Electrospun fibers polyetheresterurethane E-modulus mesenchymal stem cells osteogenic differentiation

1 Introduction

Mesenchymal stem cells (MSCs), a cell source for bone regeneration [1 –3], were originally identified in bone marrow, but can also be obtained from other mesenchymal tissues, avoiding invasive aspirate procedures [4]. Among all sources, adipose tissue is an attractive source for MSC due to its abundance and relative accessibility by using routine liposuction procedures with minimal morbidity [5 –7]. MSC differentiation into multiple cell types, including osteoblasts, can be regulated by ECM stiffness in its local microenvironment [8, 9].

Recently, human adipose-derived stem cells (hADSCs) have been widely applied for bone regeneration as a result of their great potential for maintaining the integrity of bone [10 –12]. However, large-scale production of clinical-grade hADSC and hADSCs derived osteocyte remains a bottleneck to meet clinical demand due to expense, limited scalability and high batch-to-batch variability of the substrate. Therefore, it is necessary to develop inexpensive, robust, scalable substrates with well-defined biomaterials [13, 14].

Electrospinning is a versatile and efficient technique for the production of nano- and micro- fiber based scaffolds with an inherent porous structure [15]. This technique allows the adjustment of the scaffold morphology, the surface area to volume ratio, and porosity [16]. Further, electrospun fibers can potentially mimic parts of the native extracellular matrix (ECM) in human tissue and provide relevant signals to modulate cells behavior. Electrospun nanofibers can facilitate MSCs’ cell attachment and proliferation, and modulate MSCs’ differentiation [17].

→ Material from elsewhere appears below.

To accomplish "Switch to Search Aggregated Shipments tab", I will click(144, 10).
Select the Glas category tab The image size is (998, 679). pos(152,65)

Poly (ɛ-caprolactone) (PCL) is a chemically established implantable biomaterial capable of supporting the MSCs’ proliferation and osteogenic differentiation in vitro [18, 19]. Poly(ρ-dioxanone) (PPDO) is a hydrolytically degradable material and can promote hydrophillity, enhancing cell-material attachment [20]. In this study, a polyetheresterurethane (PEEU) containing poly(ρ-dioxanone) (PPDO) and poly(ɛ-caprolactone) segments was electrospun into fiber meshes. The effect of substrate stiffness on hADSC behavior was investigated by culturing hADSCs on electrospun PEEU fiber meshes. The cell morphology was carefully studied in terms of the influence of the mechanical properties of the mesh on hADSCs osteogenic differentiation.

2 Materials and methods

2.1 PEEU synthesis and electrospinning

Polyesteretherurethane (PEEU) polymers with different PPDO to PCL weight ratios (40:60, 50:50, 60:40, 70:30) were synthesized following the procedure described in our previous work [21], named PEEU40, PEEU50, PEEU60 and PEEU70 respectively. L-lysine diisocyanate was used as the linker for poly(ρ-dioxanone) diol and poly(ɛ-caprolactone) diol.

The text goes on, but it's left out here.